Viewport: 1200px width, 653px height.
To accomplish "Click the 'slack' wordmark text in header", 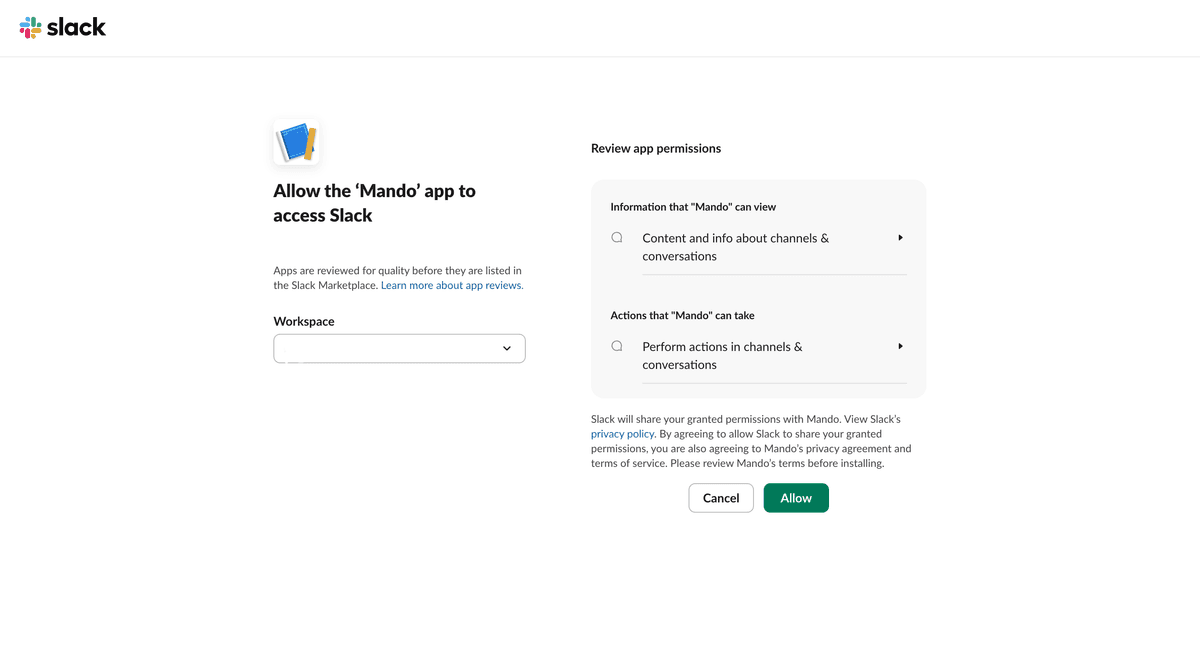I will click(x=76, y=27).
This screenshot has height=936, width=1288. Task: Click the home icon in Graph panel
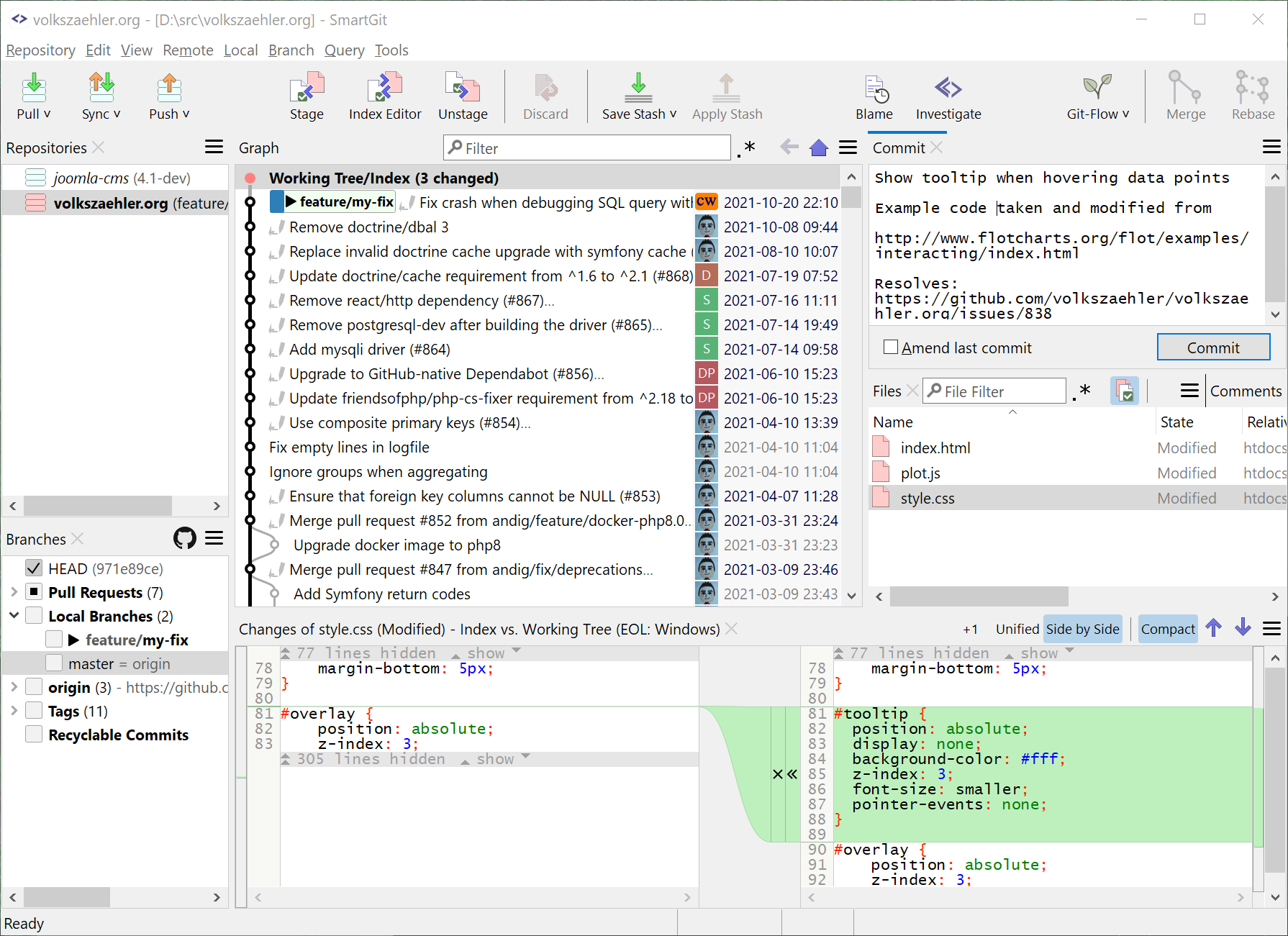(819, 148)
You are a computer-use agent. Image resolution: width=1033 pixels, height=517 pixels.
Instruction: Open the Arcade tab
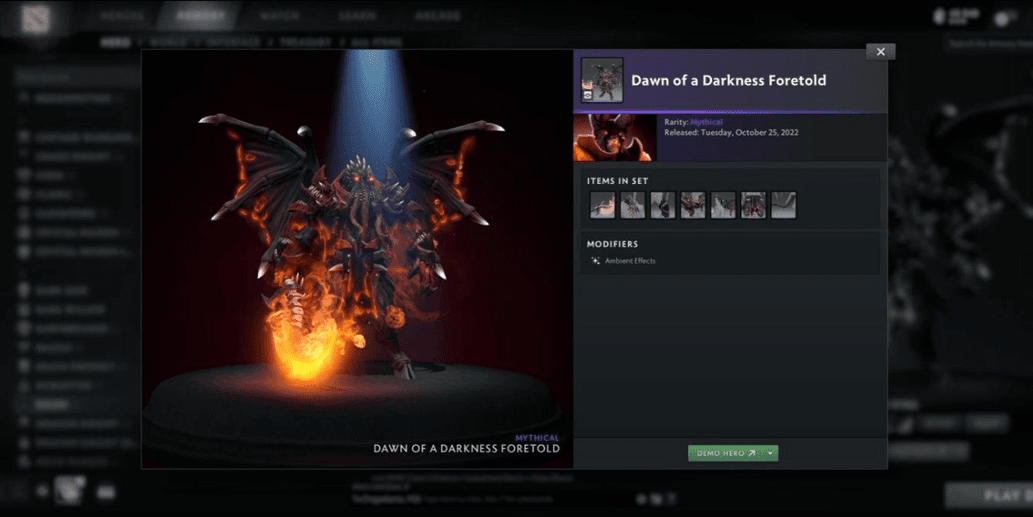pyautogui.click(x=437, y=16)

§ **WHAT IS EXPECTED**: Exactly reproduce the lines beginning at the one that contains "You are a computer-use" and ending at the final line of the material, with the pictures left out.

§ **SOLVED EXERCISE**:
You are a computer-use agent. Image resolution: width=1033 pixels, height=517 pixels.
Instruction: Open the Arcade tab
pyautogui.click(x=437, y=16)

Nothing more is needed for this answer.